◆ GIVEN DATA

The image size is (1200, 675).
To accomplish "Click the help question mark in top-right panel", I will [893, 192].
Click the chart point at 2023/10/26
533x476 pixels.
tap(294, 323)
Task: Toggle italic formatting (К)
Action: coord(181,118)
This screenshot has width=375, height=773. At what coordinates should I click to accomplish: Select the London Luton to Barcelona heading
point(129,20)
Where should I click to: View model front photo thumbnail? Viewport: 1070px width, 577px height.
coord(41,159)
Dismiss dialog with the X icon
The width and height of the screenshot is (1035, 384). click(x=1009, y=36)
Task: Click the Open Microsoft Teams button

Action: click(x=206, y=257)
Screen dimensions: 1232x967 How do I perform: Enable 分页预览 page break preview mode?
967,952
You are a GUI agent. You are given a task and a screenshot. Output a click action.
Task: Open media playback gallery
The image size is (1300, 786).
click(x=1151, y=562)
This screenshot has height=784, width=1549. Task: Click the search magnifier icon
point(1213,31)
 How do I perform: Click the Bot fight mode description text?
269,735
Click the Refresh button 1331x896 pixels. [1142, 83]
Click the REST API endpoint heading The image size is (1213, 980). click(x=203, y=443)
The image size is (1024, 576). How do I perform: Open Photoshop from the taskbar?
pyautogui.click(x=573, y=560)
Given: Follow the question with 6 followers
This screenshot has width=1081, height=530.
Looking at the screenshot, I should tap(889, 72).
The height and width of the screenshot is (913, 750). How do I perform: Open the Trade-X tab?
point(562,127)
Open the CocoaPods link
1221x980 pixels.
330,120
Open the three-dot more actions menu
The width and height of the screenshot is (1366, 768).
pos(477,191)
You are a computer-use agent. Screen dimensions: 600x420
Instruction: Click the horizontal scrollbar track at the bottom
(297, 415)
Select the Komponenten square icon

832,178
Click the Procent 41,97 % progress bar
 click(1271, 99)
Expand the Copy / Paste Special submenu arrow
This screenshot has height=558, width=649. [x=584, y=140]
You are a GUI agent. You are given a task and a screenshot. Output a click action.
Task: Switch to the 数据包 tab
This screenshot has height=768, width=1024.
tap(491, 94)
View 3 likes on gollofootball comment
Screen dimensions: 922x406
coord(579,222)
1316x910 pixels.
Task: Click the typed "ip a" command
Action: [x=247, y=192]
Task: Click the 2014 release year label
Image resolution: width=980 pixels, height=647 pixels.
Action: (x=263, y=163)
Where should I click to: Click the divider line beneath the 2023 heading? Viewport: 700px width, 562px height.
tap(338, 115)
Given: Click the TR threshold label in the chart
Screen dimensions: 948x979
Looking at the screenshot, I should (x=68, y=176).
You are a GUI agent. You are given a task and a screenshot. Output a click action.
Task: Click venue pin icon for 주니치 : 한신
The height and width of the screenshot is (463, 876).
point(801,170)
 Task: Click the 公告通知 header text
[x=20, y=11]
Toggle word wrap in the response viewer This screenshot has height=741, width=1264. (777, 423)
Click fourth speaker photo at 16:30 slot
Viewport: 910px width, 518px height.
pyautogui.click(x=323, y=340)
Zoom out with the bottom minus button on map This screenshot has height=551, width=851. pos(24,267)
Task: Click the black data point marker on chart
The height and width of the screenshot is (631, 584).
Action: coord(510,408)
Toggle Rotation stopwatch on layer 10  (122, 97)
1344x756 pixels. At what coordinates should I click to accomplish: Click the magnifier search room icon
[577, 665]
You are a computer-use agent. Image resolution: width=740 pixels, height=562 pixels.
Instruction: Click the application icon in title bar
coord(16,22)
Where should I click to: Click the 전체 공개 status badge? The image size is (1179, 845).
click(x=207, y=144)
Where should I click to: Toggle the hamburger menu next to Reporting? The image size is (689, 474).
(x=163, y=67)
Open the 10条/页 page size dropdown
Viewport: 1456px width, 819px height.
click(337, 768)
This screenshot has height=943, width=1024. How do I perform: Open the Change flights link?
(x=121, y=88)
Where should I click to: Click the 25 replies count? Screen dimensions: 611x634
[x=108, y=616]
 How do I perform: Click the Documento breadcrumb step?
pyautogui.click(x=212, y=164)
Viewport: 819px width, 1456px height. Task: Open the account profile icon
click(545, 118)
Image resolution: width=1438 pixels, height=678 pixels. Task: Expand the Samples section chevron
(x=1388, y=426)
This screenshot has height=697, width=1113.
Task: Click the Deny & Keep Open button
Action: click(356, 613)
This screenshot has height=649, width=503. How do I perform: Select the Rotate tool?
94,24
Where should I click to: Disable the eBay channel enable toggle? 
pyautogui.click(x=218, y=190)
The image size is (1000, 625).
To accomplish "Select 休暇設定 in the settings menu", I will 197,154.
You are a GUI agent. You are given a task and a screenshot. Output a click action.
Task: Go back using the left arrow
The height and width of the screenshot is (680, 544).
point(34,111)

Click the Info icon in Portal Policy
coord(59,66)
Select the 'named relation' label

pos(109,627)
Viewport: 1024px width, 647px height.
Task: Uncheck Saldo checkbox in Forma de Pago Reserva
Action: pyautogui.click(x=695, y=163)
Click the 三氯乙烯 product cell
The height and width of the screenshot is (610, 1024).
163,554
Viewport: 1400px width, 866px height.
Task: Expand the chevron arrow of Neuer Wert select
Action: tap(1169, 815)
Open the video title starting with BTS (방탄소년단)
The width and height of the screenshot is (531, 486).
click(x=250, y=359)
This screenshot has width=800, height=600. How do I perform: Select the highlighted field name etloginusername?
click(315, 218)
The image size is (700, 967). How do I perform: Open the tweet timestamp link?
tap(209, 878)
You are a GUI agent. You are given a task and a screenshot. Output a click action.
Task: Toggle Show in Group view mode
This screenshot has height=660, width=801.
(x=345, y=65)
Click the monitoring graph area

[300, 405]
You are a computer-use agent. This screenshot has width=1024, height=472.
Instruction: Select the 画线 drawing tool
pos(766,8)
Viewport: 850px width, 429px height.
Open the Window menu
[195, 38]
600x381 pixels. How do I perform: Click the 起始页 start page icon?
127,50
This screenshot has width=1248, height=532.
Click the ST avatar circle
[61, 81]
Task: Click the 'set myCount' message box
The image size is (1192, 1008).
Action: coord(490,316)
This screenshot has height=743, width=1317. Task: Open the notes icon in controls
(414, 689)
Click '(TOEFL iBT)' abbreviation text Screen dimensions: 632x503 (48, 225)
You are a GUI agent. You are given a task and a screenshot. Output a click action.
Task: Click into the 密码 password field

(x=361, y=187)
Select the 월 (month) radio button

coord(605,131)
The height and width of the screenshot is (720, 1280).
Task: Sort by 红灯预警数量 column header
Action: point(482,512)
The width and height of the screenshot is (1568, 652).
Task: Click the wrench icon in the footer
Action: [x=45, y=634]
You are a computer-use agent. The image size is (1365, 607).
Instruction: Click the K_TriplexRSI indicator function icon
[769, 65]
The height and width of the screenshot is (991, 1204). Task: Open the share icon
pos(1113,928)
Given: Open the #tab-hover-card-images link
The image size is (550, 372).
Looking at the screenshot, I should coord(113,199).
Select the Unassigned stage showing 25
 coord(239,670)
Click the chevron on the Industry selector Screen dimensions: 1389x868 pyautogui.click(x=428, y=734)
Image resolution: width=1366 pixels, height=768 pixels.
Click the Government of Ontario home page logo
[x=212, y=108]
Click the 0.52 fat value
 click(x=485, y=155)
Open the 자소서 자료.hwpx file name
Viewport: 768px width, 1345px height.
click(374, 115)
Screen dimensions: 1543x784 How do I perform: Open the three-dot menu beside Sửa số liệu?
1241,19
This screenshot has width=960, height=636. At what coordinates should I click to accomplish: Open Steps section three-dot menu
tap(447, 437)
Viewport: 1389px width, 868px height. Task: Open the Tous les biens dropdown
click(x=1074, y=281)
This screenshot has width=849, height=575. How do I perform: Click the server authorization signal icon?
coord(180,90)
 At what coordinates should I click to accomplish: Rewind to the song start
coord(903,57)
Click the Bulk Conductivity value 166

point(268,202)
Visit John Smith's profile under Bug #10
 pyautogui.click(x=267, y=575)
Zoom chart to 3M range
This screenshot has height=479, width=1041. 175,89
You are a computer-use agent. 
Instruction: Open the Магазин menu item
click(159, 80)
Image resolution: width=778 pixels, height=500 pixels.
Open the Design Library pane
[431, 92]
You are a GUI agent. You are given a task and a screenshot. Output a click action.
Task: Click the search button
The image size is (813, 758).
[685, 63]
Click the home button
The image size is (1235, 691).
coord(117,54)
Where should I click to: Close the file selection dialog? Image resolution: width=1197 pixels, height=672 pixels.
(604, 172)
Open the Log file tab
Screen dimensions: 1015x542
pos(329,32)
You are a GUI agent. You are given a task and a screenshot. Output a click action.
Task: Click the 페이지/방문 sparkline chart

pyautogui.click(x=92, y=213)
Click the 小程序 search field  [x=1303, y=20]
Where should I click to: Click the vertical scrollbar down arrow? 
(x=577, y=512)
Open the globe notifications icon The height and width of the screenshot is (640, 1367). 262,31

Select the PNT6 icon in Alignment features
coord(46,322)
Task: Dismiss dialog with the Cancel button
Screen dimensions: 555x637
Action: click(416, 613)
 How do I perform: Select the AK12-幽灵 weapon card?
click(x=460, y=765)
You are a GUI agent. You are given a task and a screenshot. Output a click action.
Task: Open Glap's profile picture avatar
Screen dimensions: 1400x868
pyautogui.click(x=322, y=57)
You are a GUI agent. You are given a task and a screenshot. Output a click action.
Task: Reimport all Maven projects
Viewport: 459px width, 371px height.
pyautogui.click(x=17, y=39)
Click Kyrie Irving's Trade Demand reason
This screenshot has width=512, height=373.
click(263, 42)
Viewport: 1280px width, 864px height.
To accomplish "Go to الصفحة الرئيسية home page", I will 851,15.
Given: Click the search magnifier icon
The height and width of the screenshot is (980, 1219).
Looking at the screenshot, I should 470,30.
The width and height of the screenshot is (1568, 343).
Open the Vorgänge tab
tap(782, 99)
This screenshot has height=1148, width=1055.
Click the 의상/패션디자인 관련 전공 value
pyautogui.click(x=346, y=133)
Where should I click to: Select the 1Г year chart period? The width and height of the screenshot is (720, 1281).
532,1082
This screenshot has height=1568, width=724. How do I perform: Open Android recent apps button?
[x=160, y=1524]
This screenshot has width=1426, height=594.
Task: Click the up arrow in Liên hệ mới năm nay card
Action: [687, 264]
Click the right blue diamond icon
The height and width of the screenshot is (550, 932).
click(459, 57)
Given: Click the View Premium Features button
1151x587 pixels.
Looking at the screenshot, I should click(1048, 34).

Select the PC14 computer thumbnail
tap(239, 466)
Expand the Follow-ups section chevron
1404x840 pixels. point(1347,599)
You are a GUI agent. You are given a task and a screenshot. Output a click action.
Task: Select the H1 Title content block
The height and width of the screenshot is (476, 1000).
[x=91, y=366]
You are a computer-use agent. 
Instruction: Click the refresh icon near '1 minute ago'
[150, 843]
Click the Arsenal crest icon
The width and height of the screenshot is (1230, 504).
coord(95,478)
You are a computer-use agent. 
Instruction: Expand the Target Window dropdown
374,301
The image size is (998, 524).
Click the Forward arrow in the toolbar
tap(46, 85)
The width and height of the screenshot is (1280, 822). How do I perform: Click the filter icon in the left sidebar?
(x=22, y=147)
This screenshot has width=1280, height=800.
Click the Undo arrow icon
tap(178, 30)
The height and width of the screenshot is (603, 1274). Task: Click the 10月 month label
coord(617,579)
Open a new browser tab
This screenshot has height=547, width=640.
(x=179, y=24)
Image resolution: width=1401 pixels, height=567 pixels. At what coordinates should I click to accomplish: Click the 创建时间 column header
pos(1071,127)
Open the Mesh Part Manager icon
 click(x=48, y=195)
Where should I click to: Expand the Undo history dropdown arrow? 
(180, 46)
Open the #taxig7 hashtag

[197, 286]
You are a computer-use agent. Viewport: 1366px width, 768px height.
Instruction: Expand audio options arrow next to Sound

◆ TRY IT
From the entries above, give again exactly the lines running from the line with "This screenshot has height=649, width=503." to the line with "The image size is (1000, 625)."; include both of those lines.

◆ WRITTEN REPLY
This screenshot has height=649, width=503. How do I perform: Select the Rotate tool?
94,24
Where should I click to: Disable the eBay channel enable toggle? 
pyautogui.click(x=218, y=190)
The image size is (1000, 625).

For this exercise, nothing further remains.